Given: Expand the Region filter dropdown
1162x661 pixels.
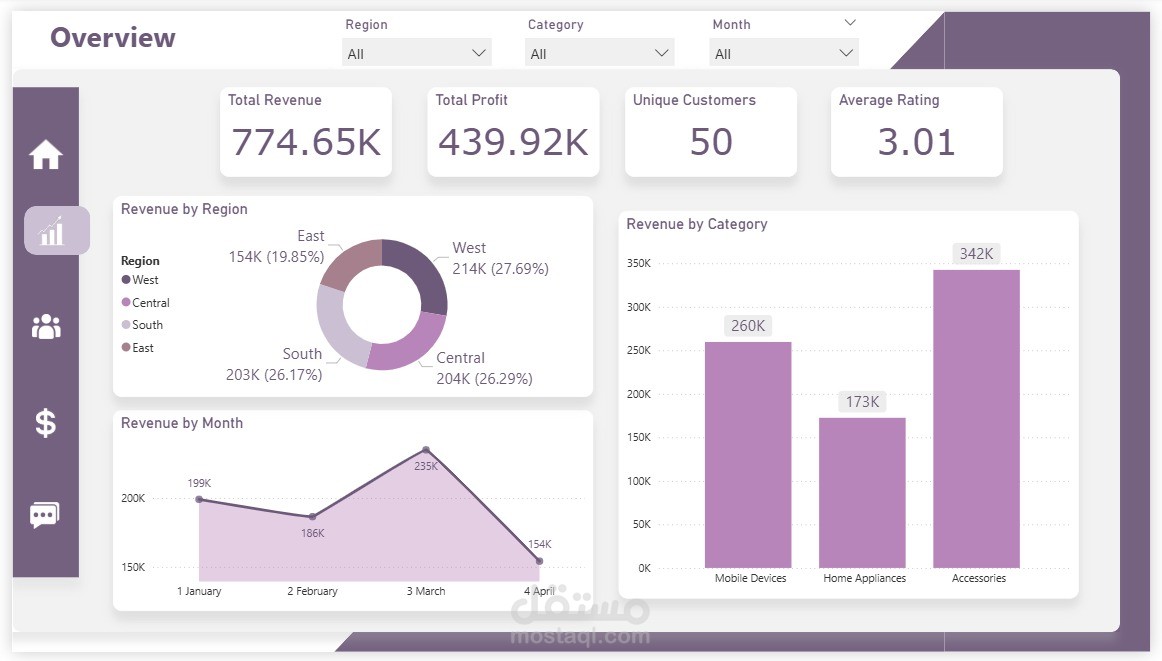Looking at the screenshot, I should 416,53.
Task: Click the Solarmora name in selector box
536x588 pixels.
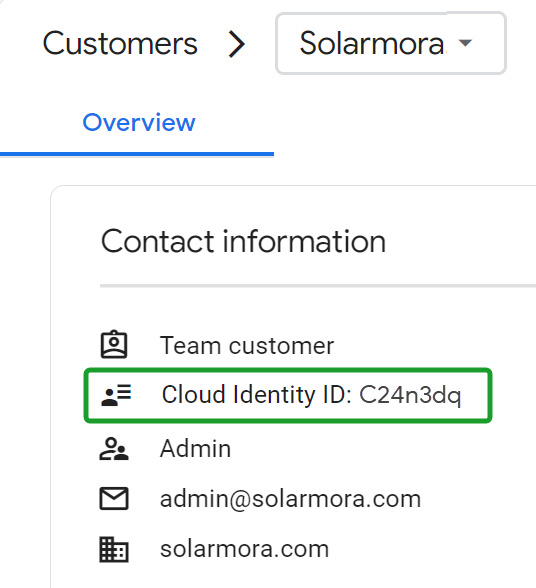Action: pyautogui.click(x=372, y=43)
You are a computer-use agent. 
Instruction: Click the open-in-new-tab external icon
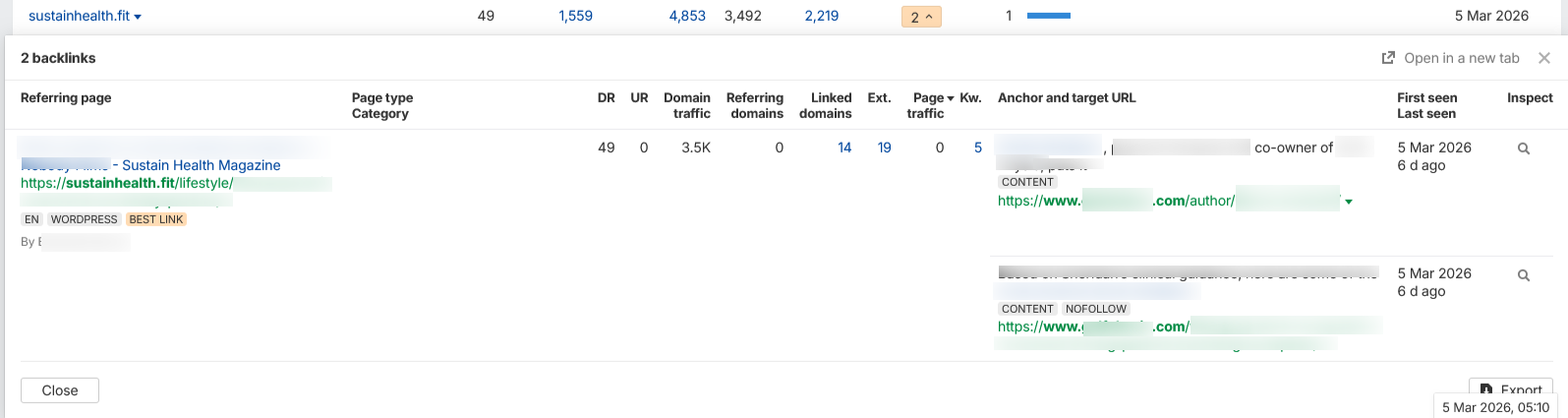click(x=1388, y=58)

### What you have to do
Write every record out again exactly, omitting the pictures they hold.

### Result of the task
Given: Expand the Region filter dropdown
1162x661 pixels.
Looking at the screenshot, I should 416,53.
Task: Click the Solarmora name in selector box
536x588 pixels.
Action: pyautogui.click(x=372, y=43)
You are a computer-use agent. 
Instruction: Click the open-in-new-tab external icon
click(x=1388, y=58)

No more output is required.